Après l’annonce du lauréat le 25 octobre, le site marocain d’information Cawalisse publia un article inventé prétendant que le parlement européen « retirait le nom de Zefzafi de la liste des lauréats » parce qu’il était un « criminel sans rapport avec les droits humains ».
L’article (qui n’indique pas de nom d’auteur) affirme que « un groupe de lobbies internes au Parlement européen, dont ceux qui soutiennent les séparatistes du Polisario et ceux qui sont embauchés par les gangs de la drogue, ont fait pression sur le comité du prix pour le décerner à Zefzafi et donner à ses crimes le label de la protection des droits ».
L’article est faux du début à la fin. Il est basé sur des faits fabriqués et des théories complotistes. Le Parlement européen n’a jamais affirmé que Zefzafi était un criminel, ni n’a retiré son nom « de la liste des lauréats ». Il n’a tout simplement pas été choisi pour remporter le prix.
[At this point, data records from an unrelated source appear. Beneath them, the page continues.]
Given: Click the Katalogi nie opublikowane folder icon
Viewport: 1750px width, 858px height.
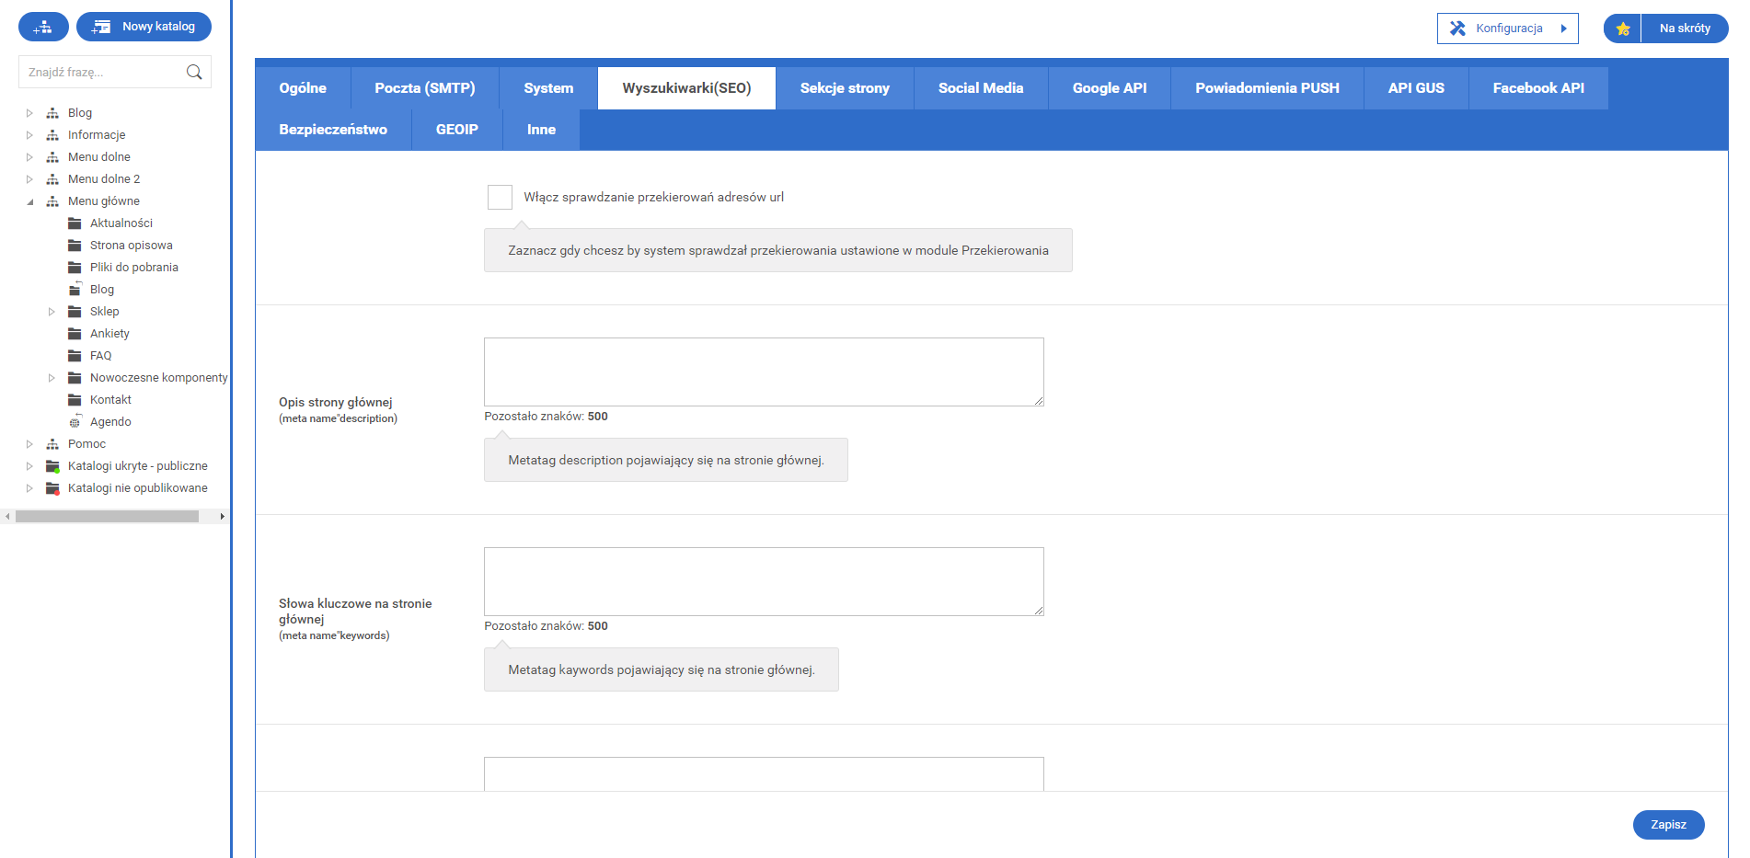Looking at the screenshot, I should (52, 488).
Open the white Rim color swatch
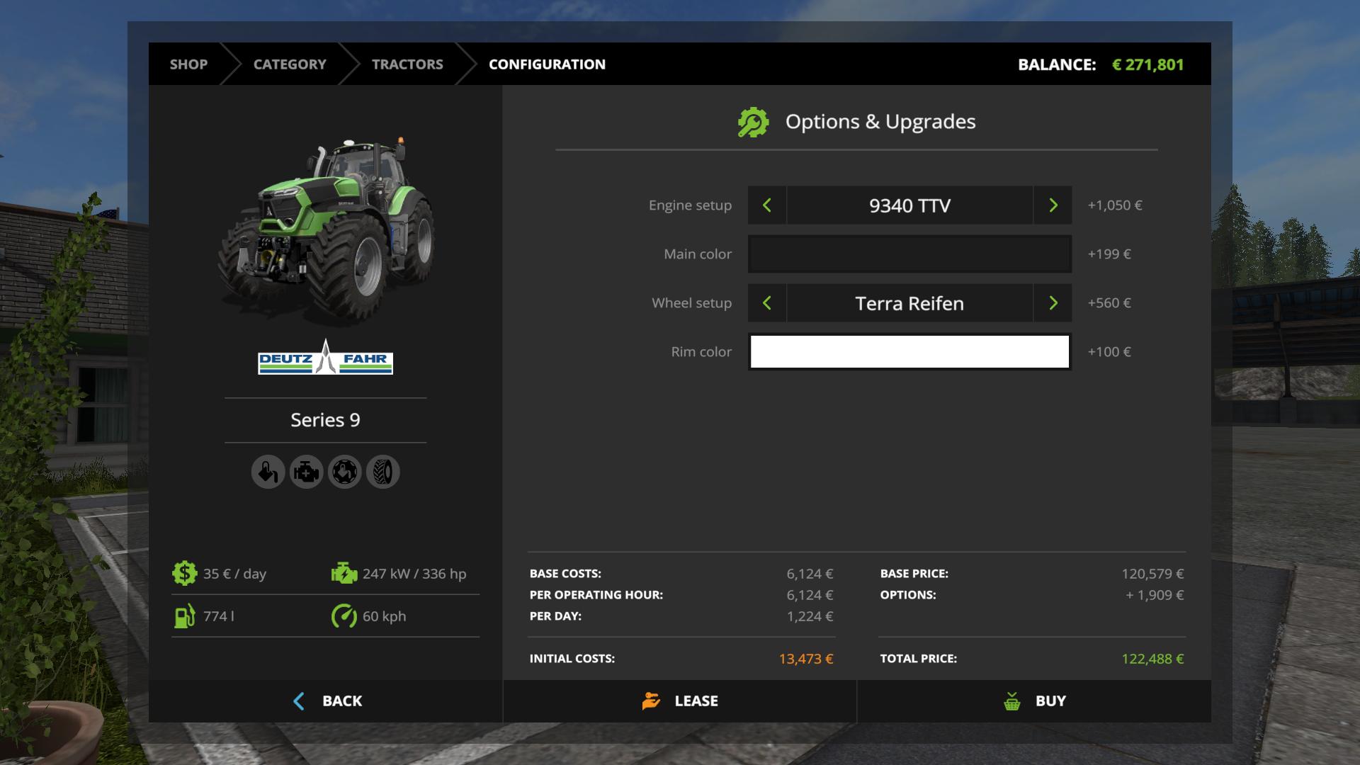This screenshot has width=1360, height=765. [x=910, y=352]
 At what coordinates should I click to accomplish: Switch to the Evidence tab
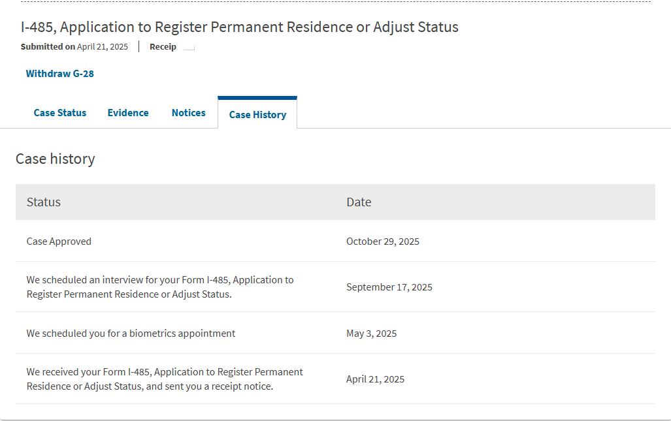128,113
En réalité, et pour commencer, il n’existait pas de « liste des lauréats », mais un unique récipiendaire, Oleg Sentsov.
Le mouvement populaire du Rif et sa répression
Ceci n’est pas le seul article publié par les médias pro-gouvernementaux pour diffamer Zefzafi, et ce dernier n’est pas le seul militant du Hirak ciblé par de telles opérations. A mesure que le mouvement croissait, les médias alignés sur le pouvoir, et les soutiens de celui-ci, ont lancé des campagnes diffamatoires en ligne pour discréditer le mouvement, accusant ses meneurs d’être des « traîtres », des « corrompus », ou encore des « terroristes », façon de les dissuader de mener à bien leur protestation. Le procès et l’emprisonnement des militants n’ont pas mis fin aux campagnes de désinformation.
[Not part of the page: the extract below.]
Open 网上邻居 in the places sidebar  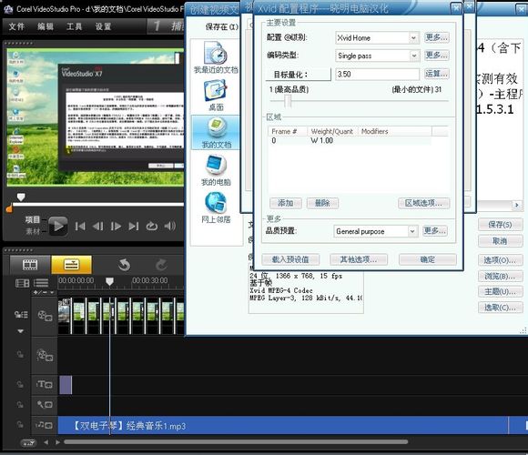tap(216, 207)
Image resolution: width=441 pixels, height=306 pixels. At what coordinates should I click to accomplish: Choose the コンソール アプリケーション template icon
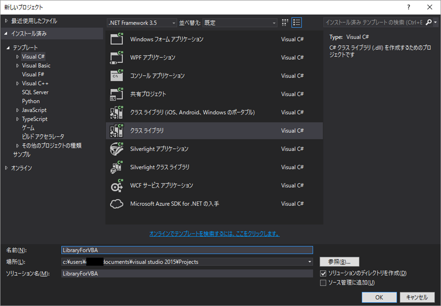click(117, 76)
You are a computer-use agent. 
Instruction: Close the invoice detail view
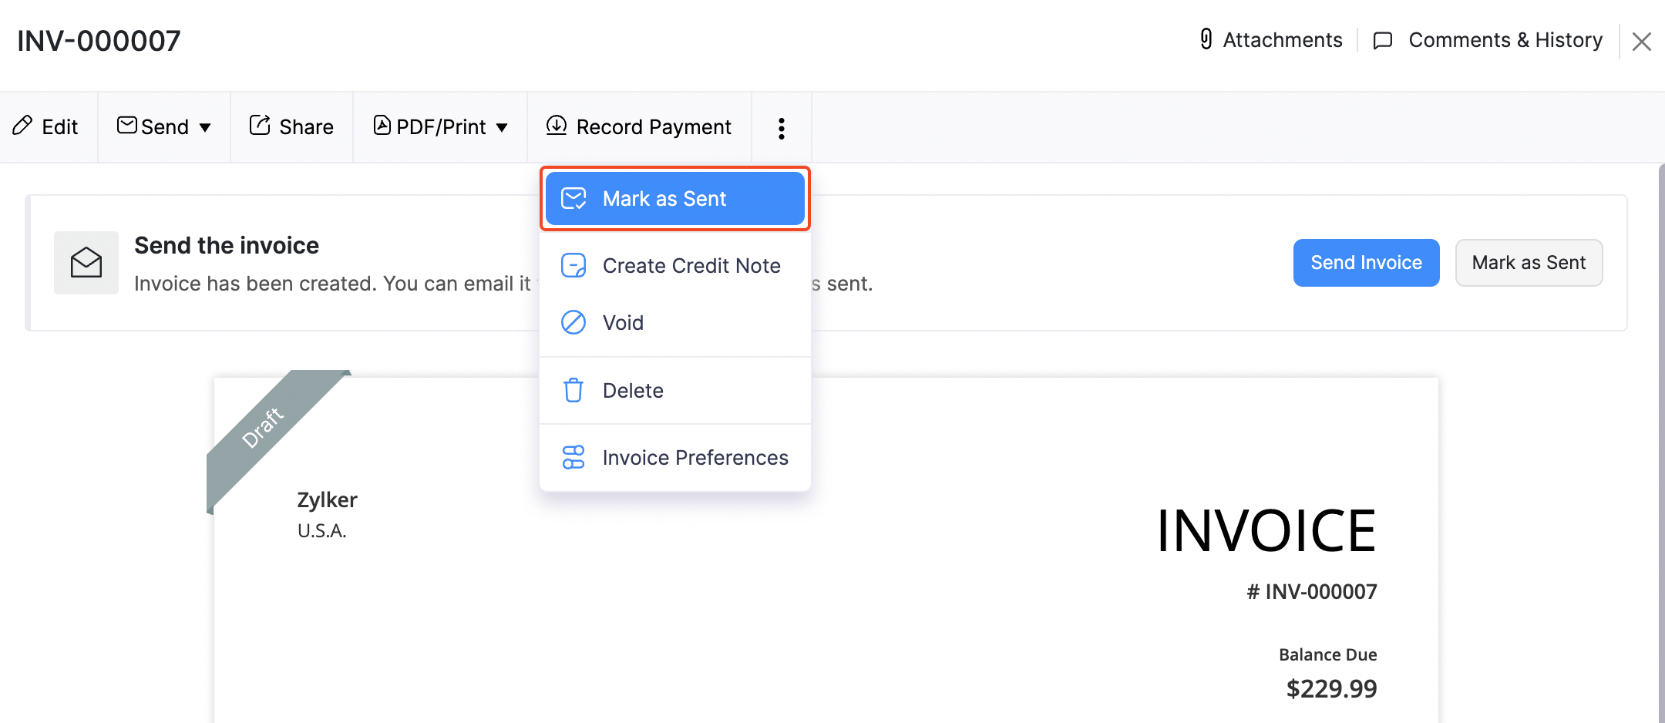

Nawal Benaissa, une autre figure de proue du mouvement Hirak, a été poursuivie et condamnée à 10 mois d’emprisonnement pour les déclarations qu’elle a publiées sur son compte Facebook entre juin et août 2017, dans lesquelles elle appelait les habitants d’Al Hoceima à se joindre aux manifestations. Dès qu’elle avait rejoint le mouvement, des infox se sont mises à apparaître dans la presse locale et les médias sociaux la dénonçant comme « agente qui travaille pour les ambassades » et recevant des fonds de pays étrangers pour répandre la violence et déstabiliser la région.
Un journaliste marocain qui a souhaité garder l’anonymat pour protéger sa sécurité a confié à Access Now que l’utilisation par les autorités marocaines de campagnes de diffamation pour intimider et discréditer les opposants et les militants indépendants a débuté en 2011 pendant les soulèvements arabes.
« Faits et événements peuvent être créés comme éléments d’un montage, ou, dans certains cas les faits peuvent être réels, mais profondément déformés et présentés avec l’intention de discréditer la cible », explique-t-il.
Il a ensuite détaillé que les thèmes récurrents dans ces histoires falsifiées visant à « diffamer les organisations et individus qui ne sont pas loyaux au système politique en place » sont le sexe et la moralité, et la rémunération de services rendus à des intérêts étrangers. Plusieurs articles d’infox de médias pro-gouvernementaux affirmaient que Zefzafi et son père étaient payés pour déstabiliser le Rif et le Maroc.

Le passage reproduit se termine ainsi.